Exercise requirements
1/ Copy the text of the John Lautner column word for word, between "As it turns" and "a project’s setting.", inclusive.
2/ In the John Lautner column, where did Lautner learn the philosophy of organic architecture?

Reading passage
--- START ---

Looking for inspiration can be like mining for gold. You sift and pan through mountains of muck before unearthing a nugget of real value. And when you do come upon a resource that teaches and inspires you to reach for greater heights of creativity in your designs, the payback is a hundred-fold.
Knowing where to look helps, and that’s what this new column is all about.
The first book I’ll discuss is an unexpected treasure of incalculable value. Before I read The Architecture of John Lautner (text by Alan Hess, photographs by Alan Weintraub, published by Rizzoli, New York), I couldn’t imagine what a watershaper in Dallas, Texas, would learn from a progressive modern architect from California.
As it turns out, the works of this student of Frank Lloyd Wright have in many respects changed the way I view water, especially as it relates to architecture and working with a project’s setting.
The book follows Lautner’s nearly 60-year career with concise text and stunning illustrations. In his earlier works, we see a budding artist whose designs closely resembled those of Wright and his mentor’s residential architecture. As his career progressed, however, Lautner expanded magnificently upon the philosophy of organic architecture as he learned it at Taliesin and made it the basis for wildly creative designs, many of which now stand as true American masterpieces of the 20th Century.

--- END ---

Data supplied

--- START ---

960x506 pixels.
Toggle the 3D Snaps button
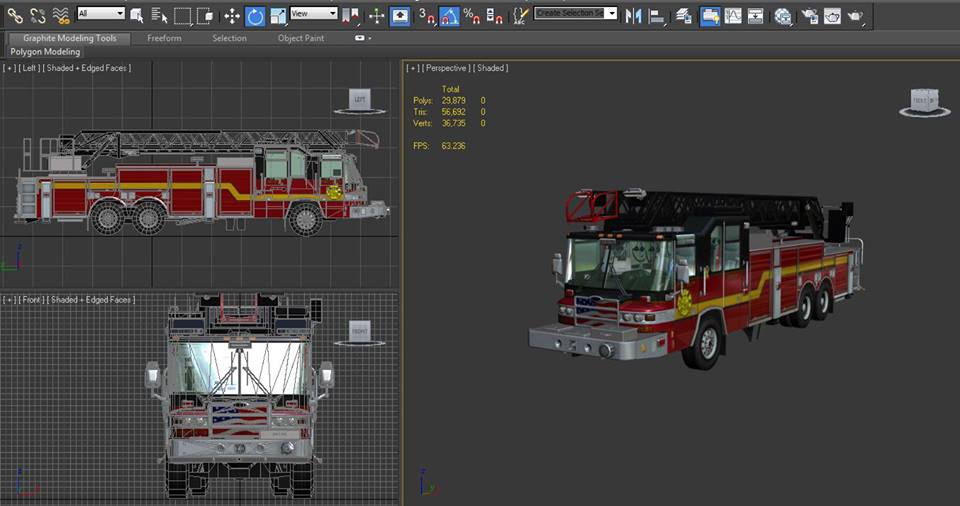coord(426,15)
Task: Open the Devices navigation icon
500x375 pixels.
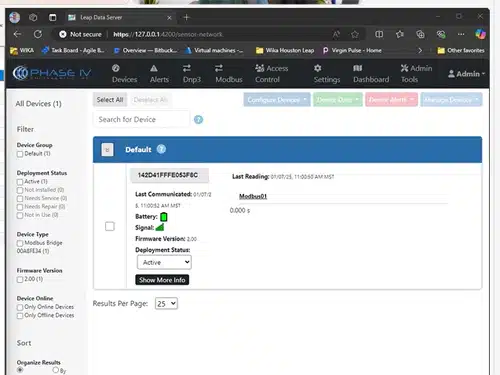Action: pyautogui.click(x=116, y=68)
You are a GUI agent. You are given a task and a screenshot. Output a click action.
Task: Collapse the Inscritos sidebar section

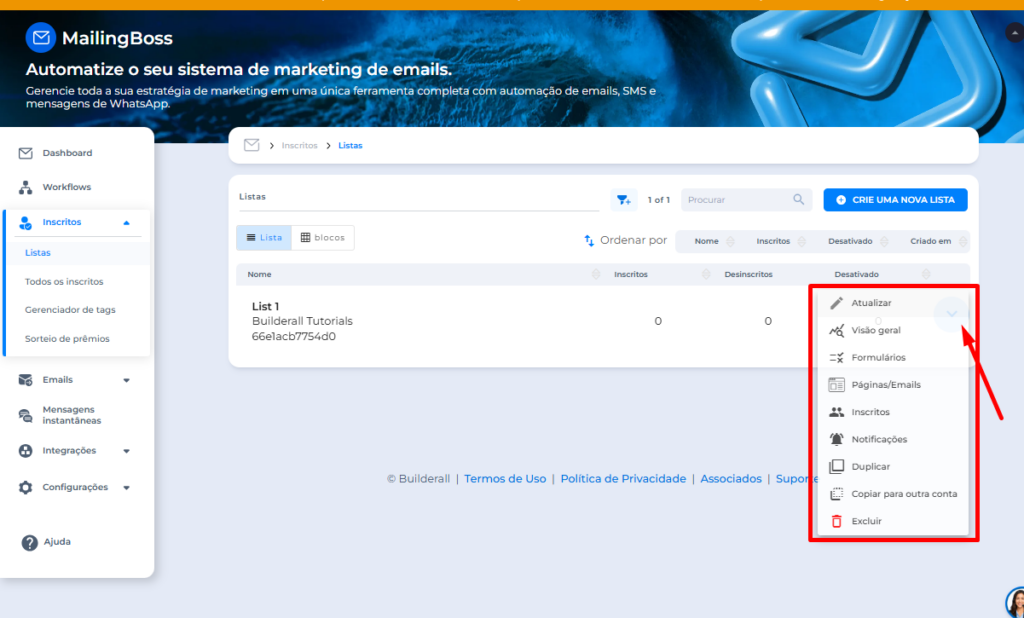coord(126,222)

--- END ---

Responses for each task
1/
As it turns out, the works of this student of Frank Lloyd Wright have in many respects changed the way I view water, especially as it relates to architecture and working with a project’s setting.

2/ At Taliesin.